Kelompok khusus militer Indonesia yang baru dibentuk saat itu, Kopassandha (Nama satuan Kopassus saat itu), meminjam sebuah pesawat DC-9 untuk mempelajari situasi.  Tim berjumlah sekitar 30 orang dengan berpakaian sipil diberangkatkan ke Don Muang menumpang pesawat garuda jenis DC-10.
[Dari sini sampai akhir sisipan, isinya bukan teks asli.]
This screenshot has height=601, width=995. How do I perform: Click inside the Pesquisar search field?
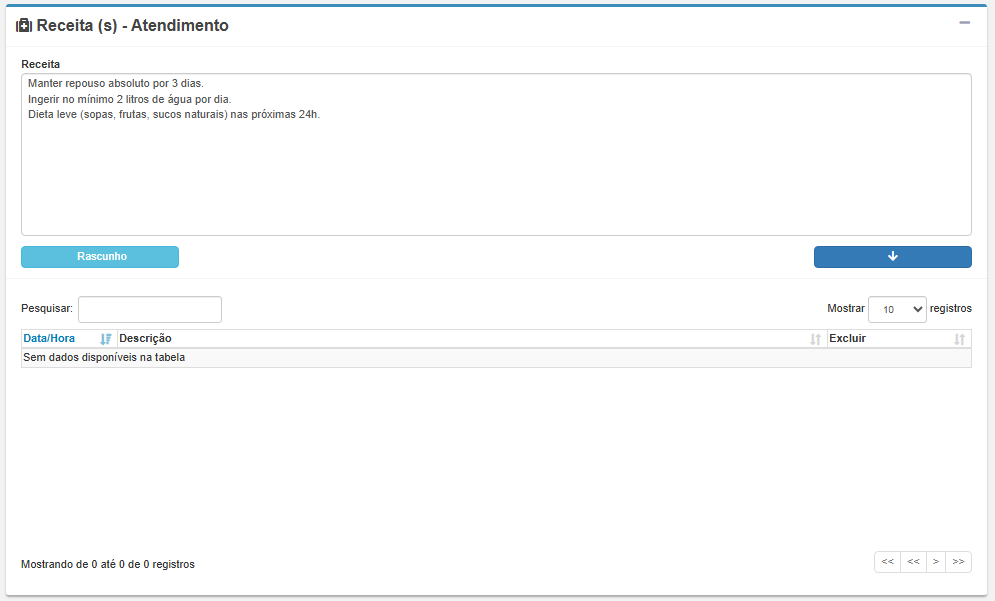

Operasi kontra terorisme ini dilakukan Grup-1 Para-Komando di bawah pimpinan Letnan Kolonel Infanteri Sintong Panjaitan yang kemudian beserta timnya dianugerahi Bintang Sakti dan dinaikkan pangkatnya satu tingkat, kecuali Achmad Kirang yang gugur di dalam operasi terebut dinaikkan pangkatnya dua tingkat secara anumerta.
Mengantisipasi maraknya pembajakan pesawat terbang, Kepala Badan Intelijen Strategis (BAIS) ABRI Letjen TNI LB Moerdani berkeinginan membentuk kesatuan baru setingkat detasemen di lingkungan Kopassandha -belakangan berubah menjadi Komando Pasukan Khusus.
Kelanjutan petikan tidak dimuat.